Sun Haosheng 孙昊晟

Personal information
- Full name: Sun Haosheng
- Date of birth: 1 February 1988 (age 37)
- Place of birth: Qingdao, Shandong, China
- Height: 1.78 m (5 ft 10 in)
- Position(s): Full-back, Winger

Youth career
- 2004–2008: Beijing Guoan
- 2009: Qingdao QUST

Senior career*
- Years: Team / Apps / (Gls)
- 2010–2013: Dalian Aerbin / 26 / (1)
- 2013: → Guizhou Zhicheng (loan) / 26 / (6)
- 2014–2018: Shijiazhuang Ever Bright / 76 / (6)
- 2019–2021: Zhejiang / 7 / (0)
- 2021: → Hebei Zhuoao (loan) / 2 / (0)

= Sun Haosheng =

Chinese footballer

Sun Haosheng (孙昊晟; born 1 February 1988) is a Chinese former footballer who played as a full-back.

==Club career==
Sun Haosheng started his professional football career in 2010 when he joined Dalian Aerbin for the 2010 China League Two campaign. He would be part of the squad that won the division title and promotion into the second tier. The following season he would go on to aid his team with another division title and promotion into the top tier.
Within the Chinese Super League Sun struggled to gain any playing time throughout the 2012 Chinese Super League season and in February 2013, Sun moved to China League One side Guizhou Zhicheng on a one-year loan deal.

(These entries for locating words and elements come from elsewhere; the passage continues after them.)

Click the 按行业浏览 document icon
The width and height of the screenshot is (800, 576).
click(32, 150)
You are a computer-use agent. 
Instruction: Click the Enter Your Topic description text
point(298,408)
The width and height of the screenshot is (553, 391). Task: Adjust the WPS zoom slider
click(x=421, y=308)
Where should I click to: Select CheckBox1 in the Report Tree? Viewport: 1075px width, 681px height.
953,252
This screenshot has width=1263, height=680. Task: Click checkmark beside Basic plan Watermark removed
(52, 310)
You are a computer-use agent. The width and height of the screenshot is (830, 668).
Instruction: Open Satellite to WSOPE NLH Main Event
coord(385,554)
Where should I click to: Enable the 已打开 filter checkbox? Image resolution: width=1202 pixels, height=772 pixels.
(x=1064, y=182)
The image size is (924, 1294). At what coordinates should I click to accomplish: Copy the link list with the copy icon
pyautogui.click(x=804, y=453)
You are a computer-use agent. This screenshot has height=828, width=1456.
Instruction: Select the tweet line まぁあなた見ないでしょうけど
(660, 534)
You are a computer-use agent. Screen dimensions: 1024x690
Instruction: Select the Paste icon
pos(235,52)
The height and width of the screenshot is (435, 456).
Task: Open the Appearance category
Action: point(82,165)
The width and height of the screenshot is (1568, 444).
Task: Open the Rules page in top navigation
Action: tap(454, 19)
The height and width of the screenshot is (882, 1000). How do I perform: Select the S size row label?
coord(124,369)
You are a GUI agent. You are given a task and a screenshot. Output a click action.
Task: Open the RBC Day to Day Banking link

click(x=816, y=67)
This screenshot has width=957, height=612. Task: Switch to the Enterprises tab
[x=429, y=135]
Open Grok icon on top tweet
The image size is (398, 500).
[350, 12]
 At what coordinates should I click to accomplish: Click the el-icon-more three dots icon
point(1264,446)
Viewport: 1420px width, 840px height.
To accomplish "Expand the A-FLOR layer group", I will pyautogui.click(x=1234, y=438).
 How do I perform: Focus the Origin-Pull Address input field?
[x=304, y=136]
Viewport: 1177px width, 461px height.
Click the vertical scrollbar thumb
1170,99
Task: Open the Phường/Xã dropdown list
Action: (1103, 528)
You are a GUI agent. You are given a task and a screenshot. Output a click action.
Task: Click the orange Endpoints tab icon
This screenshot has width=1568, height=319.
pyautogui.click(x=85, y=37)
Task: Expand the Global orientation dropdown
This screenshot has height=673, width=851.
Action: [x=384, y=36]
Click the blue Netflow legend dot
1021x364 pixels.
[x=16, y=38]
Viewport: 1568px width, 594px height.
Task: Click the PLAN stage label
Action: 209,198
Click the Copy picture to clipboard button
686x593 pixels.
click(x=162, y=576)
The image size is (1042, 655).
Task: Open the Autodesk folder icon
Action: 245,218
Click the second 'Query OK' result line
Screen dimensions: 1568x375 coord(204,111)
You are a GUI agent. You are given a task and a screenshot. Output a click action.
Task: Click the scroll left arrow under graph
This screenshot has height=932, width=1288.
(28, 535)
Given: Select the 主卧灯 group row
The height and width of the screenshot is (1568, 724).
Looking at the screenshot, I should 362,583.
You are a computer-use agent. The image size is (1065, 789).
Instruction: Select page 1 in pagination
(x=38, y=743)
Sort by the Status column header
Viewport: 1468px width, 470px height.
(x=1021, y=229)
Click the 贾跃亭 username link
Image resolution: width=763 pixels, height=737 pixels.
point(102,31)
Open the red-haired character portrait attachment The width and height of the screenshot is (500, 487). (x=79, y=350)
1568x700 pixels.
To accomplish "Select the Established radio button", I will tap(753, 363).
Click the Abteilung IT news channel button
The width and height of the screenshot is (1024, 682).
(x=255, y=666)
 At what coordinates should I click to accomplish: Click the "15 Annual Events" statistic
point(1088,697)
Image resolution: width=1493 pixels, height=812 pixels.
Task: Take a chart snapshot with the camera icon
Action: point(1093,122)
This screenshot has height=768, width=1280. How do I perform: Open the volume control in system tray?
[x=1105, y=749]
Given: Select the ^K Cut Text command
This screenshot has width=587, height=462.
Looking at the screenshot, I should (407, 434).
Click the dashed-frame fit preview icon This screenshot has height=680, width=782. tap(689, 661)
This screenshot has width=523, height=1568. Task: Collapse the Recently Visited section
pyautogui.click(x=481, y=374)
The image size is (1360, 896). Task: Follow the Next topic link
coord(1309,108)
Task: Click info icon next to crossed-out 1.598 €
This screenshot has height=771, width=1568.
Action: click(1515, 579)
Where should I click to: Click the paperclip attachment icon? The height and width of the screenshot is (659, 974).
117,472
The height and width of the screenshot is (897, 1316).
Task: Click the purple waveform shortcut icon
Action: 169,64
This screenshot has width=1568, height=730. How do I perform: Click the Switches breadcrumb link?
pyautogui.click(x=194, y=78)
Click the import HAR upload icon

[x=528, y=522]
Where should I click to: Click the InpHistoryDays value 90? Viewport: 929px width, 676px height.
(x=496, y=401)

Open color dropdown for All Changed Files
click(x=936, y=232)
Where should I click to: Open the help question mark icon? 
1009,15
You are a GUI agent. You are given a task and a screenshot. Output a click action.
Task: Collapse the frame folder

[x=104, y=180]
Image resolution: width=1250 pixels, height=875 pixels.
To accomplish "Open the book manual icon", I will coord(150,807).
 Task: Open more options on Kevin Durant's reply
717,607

On 15 January 2015, Sun transferred to China League One side Shijiazhuang Yongchang where in his debut season with the club he was able to gain promotion with his new team. On 13 September 2015, Sun made his debut for Shijiazhuang in the 2015 Chinese Super League against Henan Jianye, coming on as a substitute for Hu Wei in the 62nd minute.

On 1 February 2019, Sun transferred to fellow League One side Zhejiang Greentown. He would have to wait until 19 September 2020 to make his debut in a league game against Shaanxi Chang'an Athletic F.C. that ended in a 1-1 draw. The following season he would be loaned out to third tier club Hebei Zhuoao. On his return, Sun retired from professional football after the 2021 season.

== Career statistics ==
Statistics accurate as of match played 14 April 2022.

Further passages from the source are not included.